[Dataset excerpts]
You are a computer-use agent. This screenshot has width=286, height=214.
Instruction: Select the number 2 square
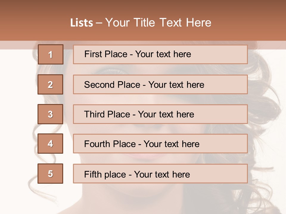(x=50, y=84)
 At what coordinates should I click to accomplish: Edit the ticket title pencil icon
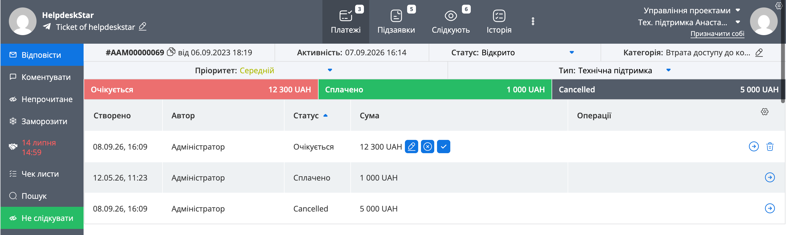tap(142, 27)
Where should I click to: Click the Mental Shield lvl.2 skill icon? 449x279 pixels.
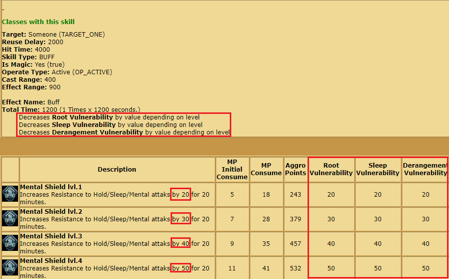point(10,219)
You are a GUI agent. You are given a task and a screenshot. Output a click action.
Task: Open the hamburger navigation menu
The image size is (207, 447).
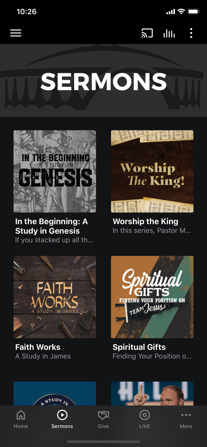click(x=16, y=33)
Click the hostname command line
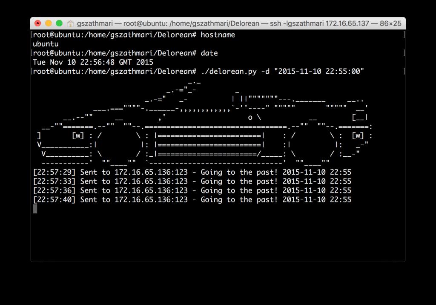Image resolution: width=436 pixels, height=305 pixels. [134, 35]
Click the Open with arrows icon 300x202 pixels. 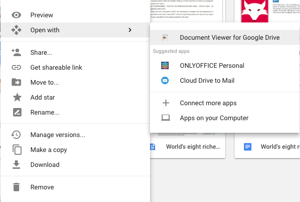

Task prompt
All of the data above should be transcribed verbatim, with pictures omitted.

Task output
You are a computer-use agent. This screenshot has width=286, height=214.
Instruction: Select the number 2 square
(x=50, y=84)
 At what coordinates should I click to accomplish: Edit the ticket title pencil icon
tap(142, 27)
Where should I click to: Click the Mental Shield lvl.2 skill icon? 449x279 pixels.
point(10,219)
You are a GUI agent. You are given a task and a screenshot. Output a click action.
Task: Open the hamburger navigation menu
The image size is (207, 447).
click(x=16, y=33)
Click the hostname command line
Image resolution: width=436 pixels, height=305 pixels. [134, 35]
Click the Open with arrows icon 300x202 pixels. 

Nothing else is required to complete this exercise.